What you write must match, character for character, the lines from the one with "Where should I" down to the one with "Open the Anzeigen view dropdown" in the listing below, minus its pictures.

**Task data**
━━━━━━━━━━━━━━━━━━━━━━━━━━━━━━
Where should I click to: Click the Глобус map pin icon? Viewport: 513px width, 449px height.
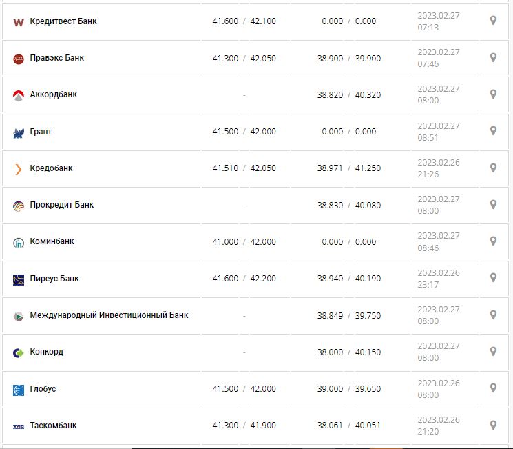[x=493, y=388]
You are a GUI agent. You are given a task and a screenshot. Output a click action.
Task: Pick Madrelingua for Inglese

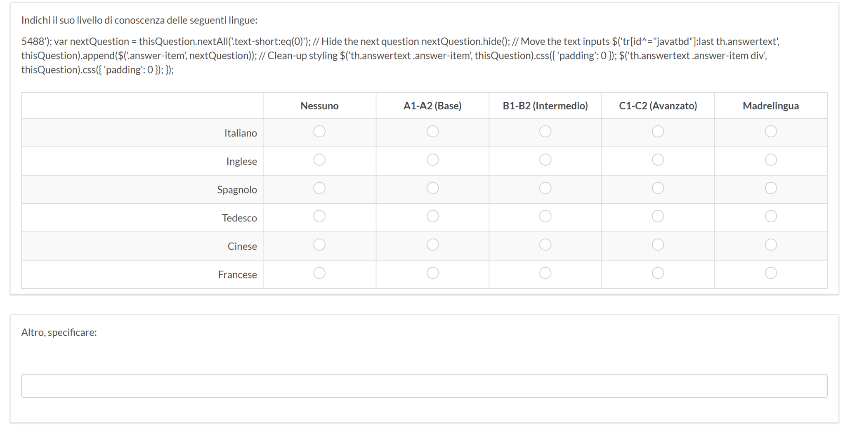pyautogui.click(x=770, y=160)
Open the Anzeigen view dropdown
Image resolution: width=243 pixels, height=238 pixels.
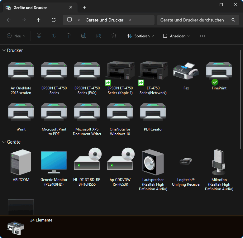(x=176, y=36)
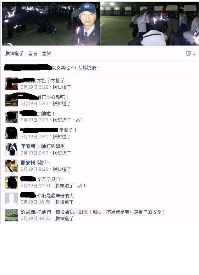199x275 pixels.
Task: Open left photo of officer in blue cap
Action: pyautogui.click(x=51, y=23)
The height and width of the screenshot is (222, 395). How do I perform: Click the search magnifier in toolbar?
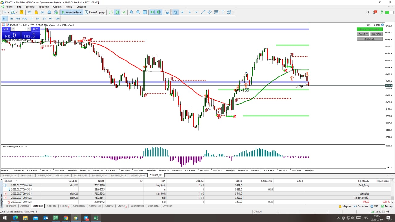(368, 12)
━━━━━━━━━━━━━━━━━━━━━━━━━━━━━━
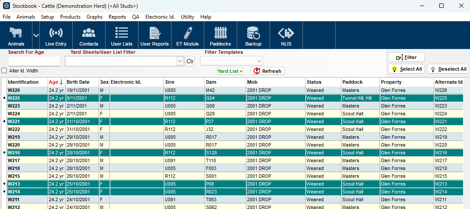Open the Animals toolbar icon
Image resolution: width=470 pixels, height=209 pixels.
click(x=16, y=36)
━━━━━━━━━━━━━━━━━━━━━━━━━━━━━━
**Problem solution**
Where should I click to: Click the Глобус map pin icon? Viewport: 513px width, 449px height.
[x=493, y=388]
You are a GUI agent. You are given a task and a screenshot. Output a click action.
Task: Pick Madrelingua for Inglese

pyautogui.click(x=770, y=160)
Open the Anzeigen view dropdown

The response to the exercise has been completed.